Work instruction ▸
When you give the entries again, keep every word as it stands and drop the pictures.

Extracted entries ▸
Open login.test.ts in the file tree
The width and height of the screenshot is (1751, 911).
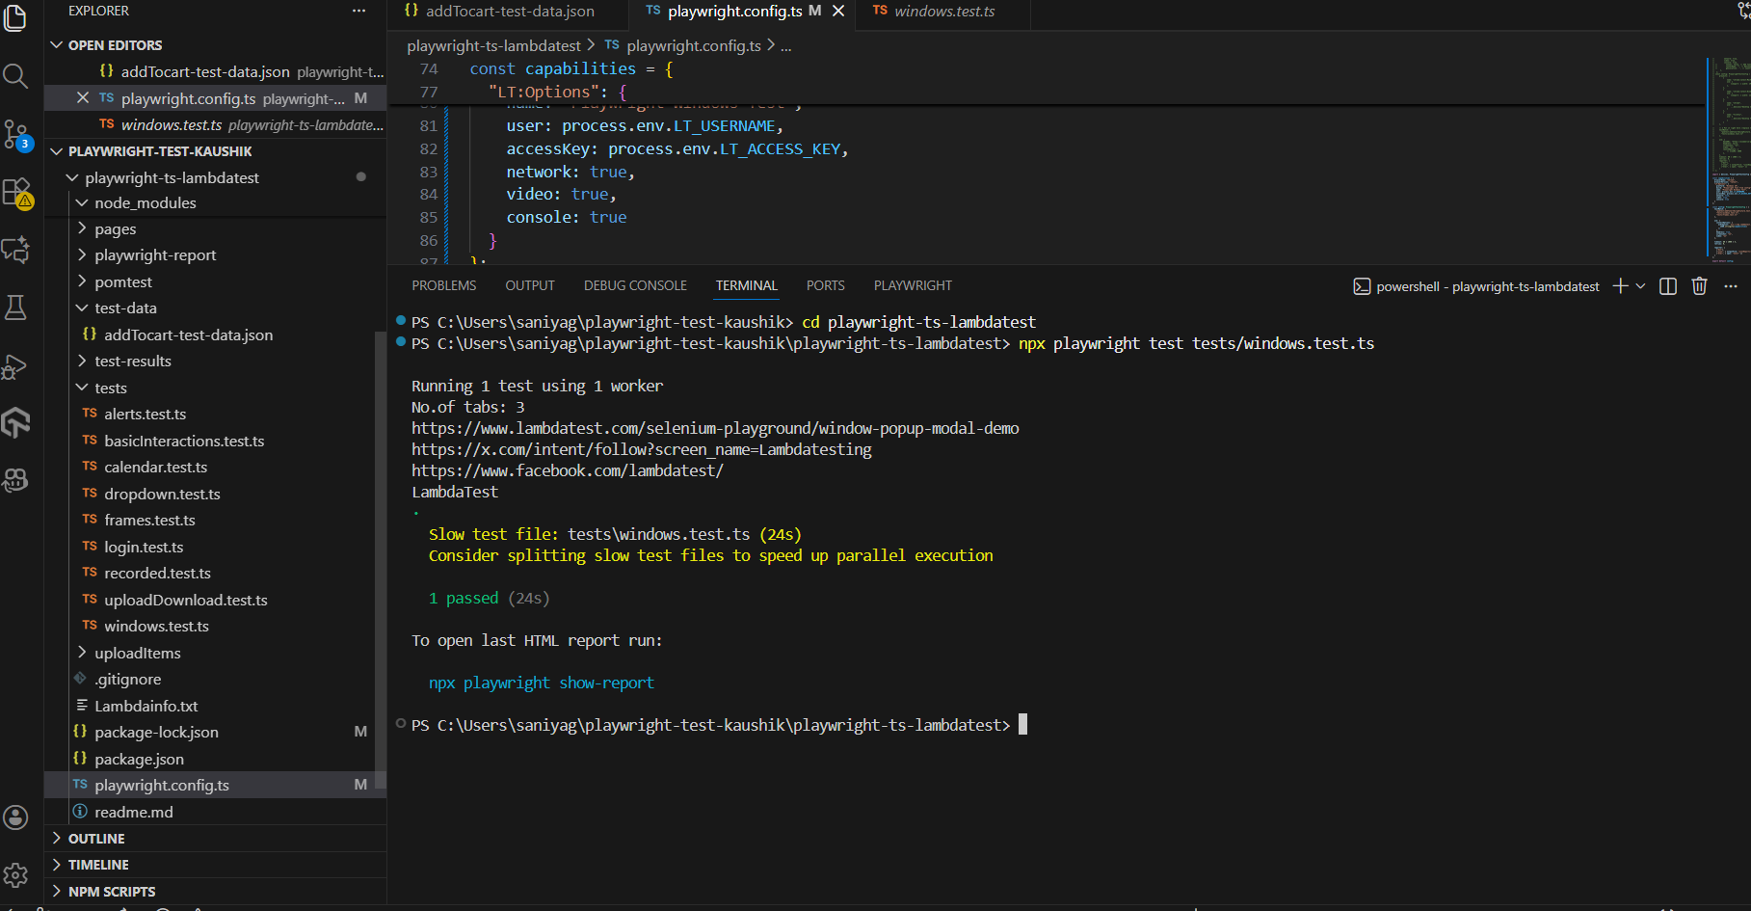click(x=144, y=547)
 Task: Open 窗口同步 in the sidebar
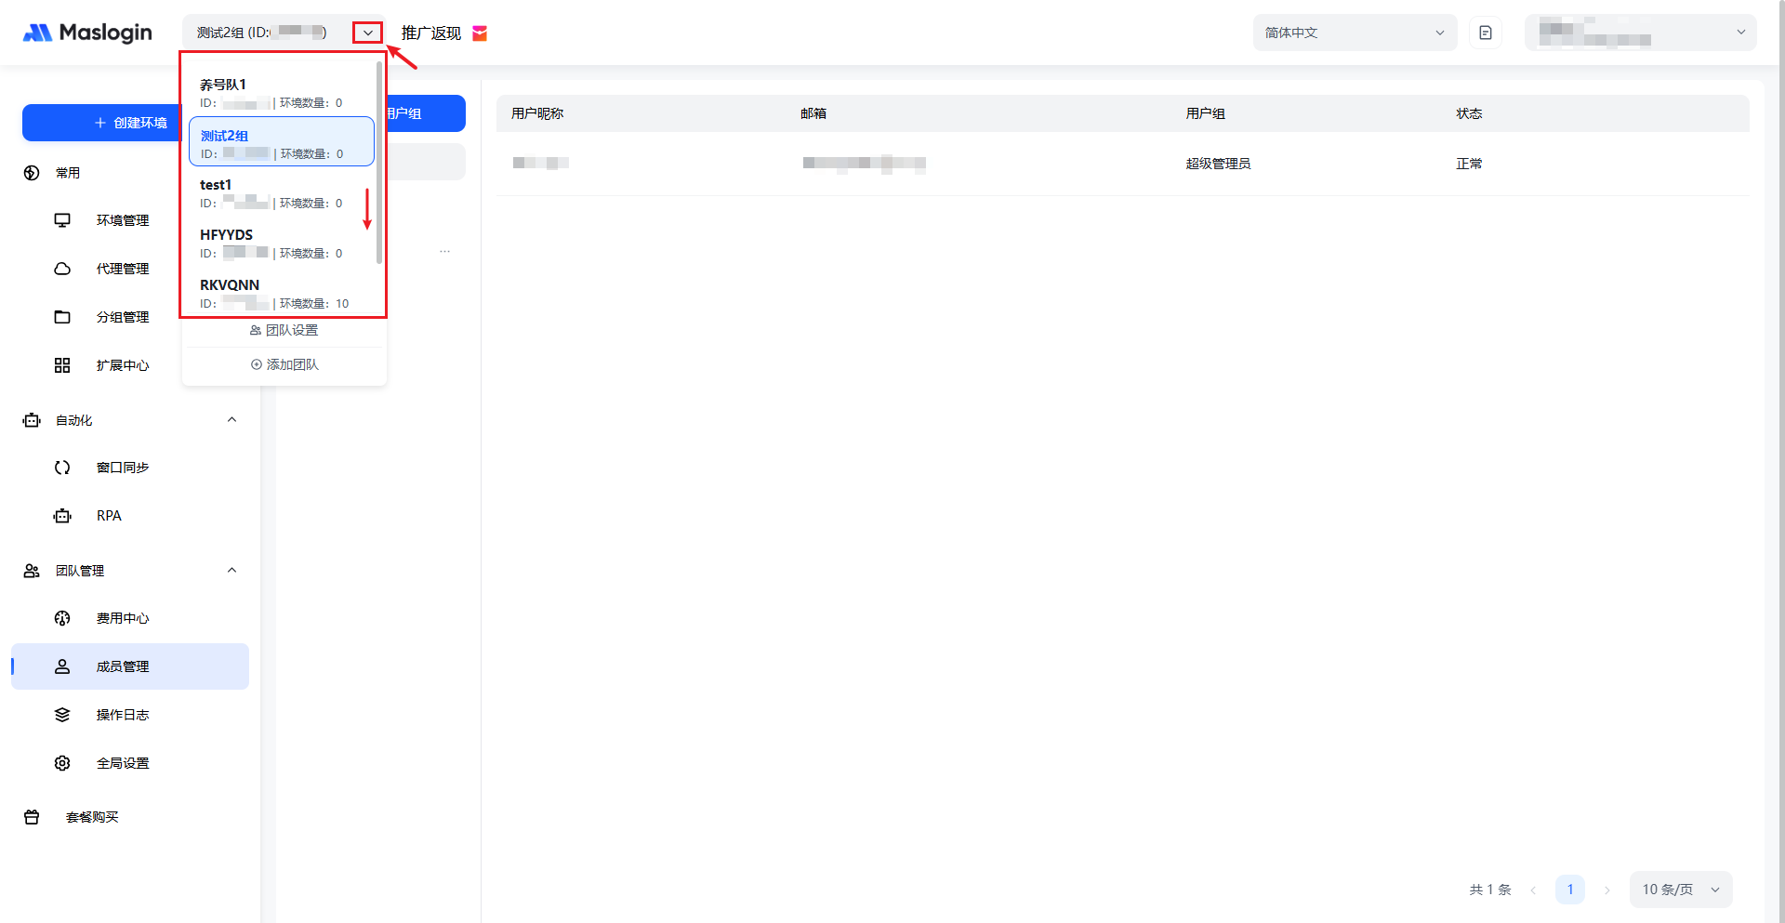(122, 468)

Solution to this exercise ▸
Open login.test.ts in the file tree
The width and height of the screenshot is (1751, 911).
click(x=144, y=547)
 Task: Open 窗口同步 in the sidebar
(122, 468)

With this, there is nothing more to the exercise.